Restos / Bars

Le Bourlingueur : Un Français errant

Un grand auteur de l’Hexagone avait déjà dit de la cuisine alsacienne que c’était la seule cuisine allemande digeste et  savoureuse.

Un grand auteur de l’Hexagone avait déjà dit de la cuisine alsacienne que c’était la seule cuisine allemande digeste et savoureuse. En traversant le Rhin, elle aurait trouvé finesse et originalité. Pour peu qu’on la connaisse, à part la choucroute et le kugelhopf, elle est l’une des plus succulentes du pays. C’est une cuisine de pays froid et humide, faite de lard et de beurre, de saucisson, d’oie et de légumes de terre. Raison de plus de la retrouver à nos menus.

Les patrons du Bourlingueur dans le Vieux sont justement alsaciens. Une fois l’an, ils font donc le compromis de présenter quelques spécialités de cette cuisine régionale sur une petite carte qu’ils s’empressent presque de faire disparaître le reste de l’année au profit d’une carte de plats standards. Car ce Bourlingueur qui semble surtout s’attirer une faune de touristes devrait essayer d’émoustiller la curiosité des locaux. Décoré comme une bonbonnière de campagne, ce mignon bistro, installé dans une vieille maison aux murs de pierres grises, possède de grandes fenêtres s’ouvrant sur l’une des plus belles perspectives du vieux quartier. Sans verser dans le winstub, les deux salles qui le composent prennent un petit air cossu et feutré tout à fait charmant et romantique.

Au menu: une tarte à l’oignon assez délicieuse, un genre de quiche un peu croustillante gavée d’oeufs, de lardons et de crème, qui se laisse manger et qui raffermit les flancs lorsque "la bise est venue". Nous lui pardonnons d’être un petit peu molle côté croûte, mais le passage au micro-ondes ne convient pas aux pâtes. La soupe qui suit est aux poireaux et rappelle celle des vendangeurs – sans les morceaux de saucisson – et manque d’un peu de sel bien que le goût des légumes soit bien franc. On propose aussi une salade verte qui aurait pu être remplacée par une vraie salade alsacienne de pommes de terre ou de betteraves, par exemple.

§ Informations fournies:
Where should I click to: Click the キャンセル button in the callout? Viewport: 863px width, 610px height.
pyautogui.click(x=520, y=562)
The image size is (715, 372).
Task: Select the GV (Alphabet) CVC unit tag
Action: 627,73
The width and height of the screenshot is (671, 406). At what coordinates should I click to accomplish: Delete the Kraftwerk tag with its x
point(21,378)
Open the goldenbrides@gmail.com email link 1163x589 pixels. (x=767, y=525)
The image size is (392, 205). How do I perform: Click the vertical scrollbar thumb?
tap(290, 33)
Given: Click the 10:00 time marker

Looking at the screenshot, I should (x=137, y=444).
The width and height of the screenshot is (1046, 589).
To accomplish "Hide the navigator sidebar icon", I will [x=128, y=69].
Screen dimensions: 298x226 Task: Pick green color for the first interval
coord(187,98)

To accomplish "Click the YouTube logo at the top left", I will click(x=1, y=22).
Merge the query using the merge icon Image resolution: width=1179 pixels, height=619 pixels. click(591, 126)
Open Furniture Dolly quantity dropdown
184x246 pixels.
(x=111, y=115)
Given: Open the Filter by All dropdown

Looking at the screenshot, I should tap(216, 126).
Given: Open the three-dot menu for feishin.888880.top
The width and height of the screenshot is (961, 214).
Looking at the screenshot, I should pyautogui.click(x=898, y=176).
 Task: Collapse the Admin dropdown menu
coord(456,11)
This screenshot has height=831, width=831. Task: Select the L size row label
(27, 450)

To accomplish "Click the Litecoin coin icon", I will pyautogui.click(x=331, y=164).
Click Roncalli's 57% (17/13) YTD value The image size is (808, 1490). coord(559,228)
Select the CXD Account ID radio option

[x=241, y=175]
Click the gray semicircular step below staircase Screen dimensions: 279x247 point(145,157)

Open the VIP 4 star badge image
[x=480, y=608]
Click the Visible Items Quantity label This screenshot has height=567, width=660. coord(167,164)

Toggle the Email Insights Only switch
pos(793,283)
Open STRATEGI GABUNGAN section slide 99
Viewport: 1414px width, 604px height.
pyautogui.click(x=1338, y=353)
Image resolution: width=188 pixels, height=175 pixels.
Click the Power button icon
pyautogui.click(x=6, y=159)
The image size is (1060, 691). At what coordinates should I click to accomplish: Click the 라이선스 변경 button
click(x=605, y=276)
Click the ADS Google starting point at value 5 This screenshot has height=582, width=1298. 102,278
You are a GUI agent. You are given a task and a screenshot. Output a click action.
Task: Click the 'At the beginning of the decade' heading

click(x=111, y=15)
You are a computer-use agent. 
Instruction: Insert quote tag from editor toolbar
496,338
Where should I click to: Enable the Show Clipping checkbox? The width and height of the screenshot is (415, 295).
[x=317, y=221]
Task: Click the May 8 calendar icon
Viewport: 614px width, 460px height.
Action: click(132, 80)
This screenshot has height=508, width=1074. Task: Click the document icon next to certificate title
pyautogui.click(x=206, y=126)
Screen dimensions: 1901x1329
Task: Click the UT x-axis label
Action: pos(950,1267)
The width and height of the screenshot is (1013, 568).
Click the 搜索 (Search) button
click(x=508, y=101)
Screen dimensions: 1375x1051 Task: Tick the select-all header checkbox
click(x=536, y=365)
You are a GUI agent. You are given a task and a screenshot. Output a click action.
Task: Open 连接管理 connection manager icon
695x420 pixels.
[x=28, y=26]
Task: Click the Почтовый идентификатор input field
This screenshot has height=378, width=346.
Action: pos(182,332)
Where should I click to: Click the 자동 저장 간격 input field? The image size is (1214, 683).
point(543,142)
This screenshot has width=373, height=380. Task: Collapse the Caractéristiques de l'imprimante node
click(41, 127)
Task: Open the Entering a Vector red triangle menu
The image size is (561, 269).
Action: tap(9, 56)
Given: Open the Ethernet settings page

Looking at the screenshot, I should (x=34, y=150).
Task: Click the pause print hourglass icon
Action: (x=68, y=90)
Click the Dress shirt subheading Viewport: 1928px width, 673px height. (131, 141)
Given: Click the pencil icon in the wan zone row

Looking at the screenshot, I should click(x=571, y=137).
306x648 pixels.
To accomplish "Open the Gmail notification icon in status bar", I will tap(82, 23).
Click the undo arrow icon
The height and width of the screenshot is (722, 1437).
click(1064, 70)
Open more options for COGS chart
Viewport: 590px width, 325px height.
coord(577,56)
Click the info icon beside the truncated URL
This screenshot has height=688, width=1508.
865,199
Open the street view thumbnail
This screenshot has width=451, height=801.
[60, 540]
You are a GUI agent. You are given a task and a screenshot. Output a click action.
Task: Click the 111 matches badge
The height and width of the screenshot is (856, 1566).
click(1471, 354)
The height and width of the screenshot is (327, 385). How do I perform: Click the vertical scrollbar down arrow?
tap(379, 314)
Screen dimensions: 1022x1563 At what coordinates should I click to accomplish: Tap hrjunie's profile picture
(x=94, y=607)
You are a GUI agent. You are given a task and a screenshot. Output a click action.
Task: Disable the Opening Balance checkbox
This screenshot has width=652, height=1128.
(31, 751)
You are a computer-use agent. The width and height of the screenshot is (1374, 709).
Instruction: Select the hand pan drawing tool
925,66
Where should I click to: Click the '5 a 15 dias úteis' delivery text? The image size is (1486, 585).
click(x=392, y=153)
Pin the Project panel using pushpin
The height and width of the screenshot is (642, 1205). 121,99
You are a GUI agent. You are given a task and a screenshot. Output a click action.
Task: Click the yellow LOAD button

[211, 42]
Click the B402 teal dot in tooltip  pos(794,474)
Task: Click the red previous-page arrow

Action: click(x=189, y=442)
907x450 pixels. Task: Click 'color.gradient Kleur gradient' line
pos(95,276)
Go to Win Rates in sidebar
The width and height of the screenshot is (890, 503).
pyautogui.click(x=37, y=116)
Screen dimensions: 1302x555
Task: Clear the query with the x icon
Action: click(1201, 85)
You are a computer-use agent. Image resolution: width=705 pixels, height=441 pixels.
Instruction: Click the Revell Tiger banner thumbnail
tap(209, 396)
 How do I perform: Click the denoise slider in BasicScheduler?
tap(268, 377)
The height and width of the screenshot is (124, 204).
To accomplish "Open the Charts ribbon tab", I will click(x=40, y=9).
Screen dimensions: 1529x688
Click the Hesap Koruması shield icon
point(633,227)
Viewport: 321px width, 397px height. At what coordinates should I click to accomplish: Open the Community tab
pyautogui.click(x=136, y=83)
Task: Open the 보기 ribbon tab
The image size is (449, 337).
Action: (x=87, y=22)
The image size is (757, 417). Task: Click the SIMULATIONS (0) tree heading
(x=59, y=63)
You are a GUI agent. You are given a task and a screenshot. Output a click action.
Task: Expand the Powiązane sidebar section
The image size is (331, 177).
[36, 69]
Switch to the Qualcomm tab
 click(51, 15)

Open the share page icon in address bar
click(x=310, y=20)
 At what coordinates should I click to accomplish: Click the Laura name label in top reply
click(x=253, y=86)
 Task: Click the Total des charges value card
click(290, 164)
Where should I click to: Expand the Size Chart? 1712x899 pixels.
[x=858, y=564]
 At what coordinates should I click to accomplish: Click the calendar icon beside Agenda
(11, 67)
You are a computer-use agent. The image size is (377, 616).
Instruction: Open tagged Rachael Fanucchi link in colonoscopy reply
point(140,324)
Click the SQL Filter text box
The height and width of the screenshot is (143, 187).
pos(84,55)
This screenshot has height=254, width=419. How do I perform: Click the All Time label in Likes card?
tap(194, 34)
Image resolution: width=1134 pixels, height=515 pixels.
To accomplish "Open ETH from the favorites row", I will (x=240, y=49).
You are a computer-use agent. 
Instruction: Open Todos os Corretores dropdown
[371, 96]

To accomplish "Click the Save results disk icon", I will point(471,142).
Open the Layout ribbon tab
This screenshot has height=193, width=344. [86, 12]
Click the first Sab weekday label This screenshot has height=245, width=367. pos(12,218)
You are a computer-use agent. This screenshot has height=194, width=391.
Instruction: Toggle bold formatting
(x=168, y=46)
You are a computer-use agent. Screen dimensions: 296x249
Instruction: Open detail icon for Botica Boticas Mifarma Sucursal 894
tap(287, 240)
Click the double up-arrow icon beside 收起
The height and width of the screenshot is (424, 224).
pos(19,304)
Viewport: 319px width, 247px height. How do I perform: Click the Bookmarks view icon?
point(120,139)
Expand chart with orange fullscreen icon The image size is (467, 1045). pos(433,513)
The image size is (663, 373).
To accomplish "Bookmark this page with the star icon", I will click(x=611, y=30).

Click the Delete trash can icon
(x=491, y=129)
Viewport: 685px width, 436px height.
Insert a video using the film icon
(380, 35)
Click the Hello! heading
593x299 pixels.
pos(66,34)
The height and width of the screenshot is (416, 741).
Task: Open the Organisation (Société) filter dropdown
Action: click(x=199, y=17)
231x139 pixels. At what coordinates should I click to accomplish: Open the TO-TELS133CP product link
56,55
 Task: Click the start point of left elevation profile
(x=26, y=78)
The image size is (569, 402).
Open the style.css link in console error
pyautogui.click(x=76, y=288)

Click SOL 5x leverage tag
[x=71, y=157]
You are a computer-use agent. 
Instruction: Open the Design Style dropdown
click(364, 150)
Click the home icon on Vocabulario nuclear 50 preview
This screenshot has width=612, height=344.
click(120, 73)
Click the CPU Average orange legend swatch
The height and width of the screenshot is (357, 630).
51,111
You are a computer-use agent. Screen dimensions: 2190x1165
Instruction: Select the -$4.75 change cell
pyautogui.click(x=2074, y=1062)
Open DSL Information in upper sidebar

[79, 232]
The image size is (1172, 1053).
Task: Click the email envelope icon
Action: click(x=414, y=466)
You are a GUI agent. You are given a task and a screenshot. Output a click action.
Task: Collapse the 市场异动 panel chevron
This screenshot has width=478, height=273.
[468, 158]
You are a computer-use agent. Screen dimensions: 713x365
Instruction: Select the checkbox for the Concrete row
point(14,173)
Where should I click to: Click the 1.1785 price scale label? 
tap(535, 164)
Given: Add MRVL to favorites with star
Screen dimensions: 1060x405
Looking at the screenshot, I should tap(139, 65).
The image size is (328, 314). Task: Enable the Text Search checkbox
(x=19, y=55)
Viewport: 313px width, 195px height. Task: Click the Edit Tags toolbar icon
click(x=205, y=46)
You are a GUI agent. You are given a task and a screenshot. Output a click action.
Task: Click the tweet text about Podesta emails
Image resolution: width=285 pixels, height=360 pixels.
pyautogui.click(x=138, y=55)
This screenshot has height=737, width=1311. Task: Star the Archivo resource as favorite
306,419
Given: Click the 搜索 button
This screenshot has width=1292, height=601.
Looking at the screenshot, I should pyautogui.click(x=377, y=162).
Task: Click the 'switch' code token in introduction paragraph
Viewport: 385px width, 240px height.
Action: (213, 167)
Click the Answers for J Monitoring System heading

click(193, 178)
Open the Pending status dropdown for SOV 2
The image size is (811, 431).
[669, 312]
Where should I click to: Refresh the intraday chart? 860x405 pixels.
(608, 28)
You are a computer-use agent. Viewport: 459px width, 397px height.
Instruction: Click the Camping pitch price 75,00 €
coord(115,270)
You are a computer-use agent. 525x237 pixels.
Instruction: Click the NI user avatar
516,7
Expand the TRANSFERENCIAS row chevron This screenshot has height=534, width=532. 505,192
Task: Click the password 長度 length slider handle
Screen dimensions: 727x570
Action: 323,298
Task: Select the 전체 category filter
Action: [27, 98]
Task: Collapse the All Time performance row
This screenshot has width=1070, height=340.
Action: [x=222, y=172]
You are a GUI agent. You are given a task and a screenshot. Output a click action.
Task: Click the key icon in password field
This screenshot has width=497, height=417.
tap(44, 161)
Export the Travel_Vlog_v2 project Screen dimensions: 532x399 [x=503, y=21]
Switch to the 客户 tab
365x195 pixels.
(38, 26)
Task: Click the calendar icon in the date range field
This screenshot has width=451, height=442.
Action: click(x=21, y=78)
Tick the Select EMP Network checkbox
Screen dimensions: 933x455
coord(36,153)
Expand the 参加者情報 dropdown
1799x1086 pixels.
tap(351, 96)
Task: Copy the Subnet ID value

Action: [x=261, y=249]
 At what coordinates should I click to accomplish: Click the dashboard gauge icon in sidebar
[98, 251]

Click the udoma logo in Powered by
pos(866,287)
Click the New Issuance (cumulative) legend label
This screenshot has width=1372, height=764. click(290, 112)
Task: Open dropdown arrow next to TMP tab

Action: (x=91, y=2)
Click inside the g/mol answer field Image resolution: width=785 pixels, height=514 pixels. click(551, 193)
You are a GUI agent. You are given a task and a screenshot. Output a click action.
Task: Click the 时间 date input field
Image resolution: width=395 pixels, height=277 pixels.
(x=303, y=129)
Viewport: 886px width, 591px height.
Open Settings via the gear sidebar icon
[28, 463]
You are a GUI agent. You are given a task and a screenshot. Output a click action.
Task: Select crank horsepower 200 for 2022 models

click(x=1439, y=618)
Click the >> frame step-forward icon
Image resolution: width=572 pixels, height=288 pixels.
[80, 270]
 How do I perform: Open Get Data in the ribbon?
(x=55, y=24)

§ Objectif:
Recopiez tout le passage du texte source, depuis « Le Bourlingueur : Un » jusqu'à « à nos menus. », en remplaçant « choucroute » par « tarte flambée ».

§ Tâche réalisée:
Le Bourlingueur : Un Français errant

Un grand auteur de l’Hexagone avait déjà dit de la cuisine alsacienne que c’était la seule cuisine allemande digeste et  savoureuse.

Un grand auteur de l’Hexagone avait déjà dit de la cuisine alsacienne que c’était la seule cuisine allemande digeste et savoureuse. En traversant le Rhin, elle aurait trouvé finesse et originalité. Pour peu qu’on la connaisse, à part la tarte flambée et le kugelhopf, elle est l’une des plus succulentes du pays. C’est une cuisine de pays froid et humide, faite de lard et de beurre, de saucisson, d’oie et de légumes de terre. Raison de plus de la retrouver à nos menus.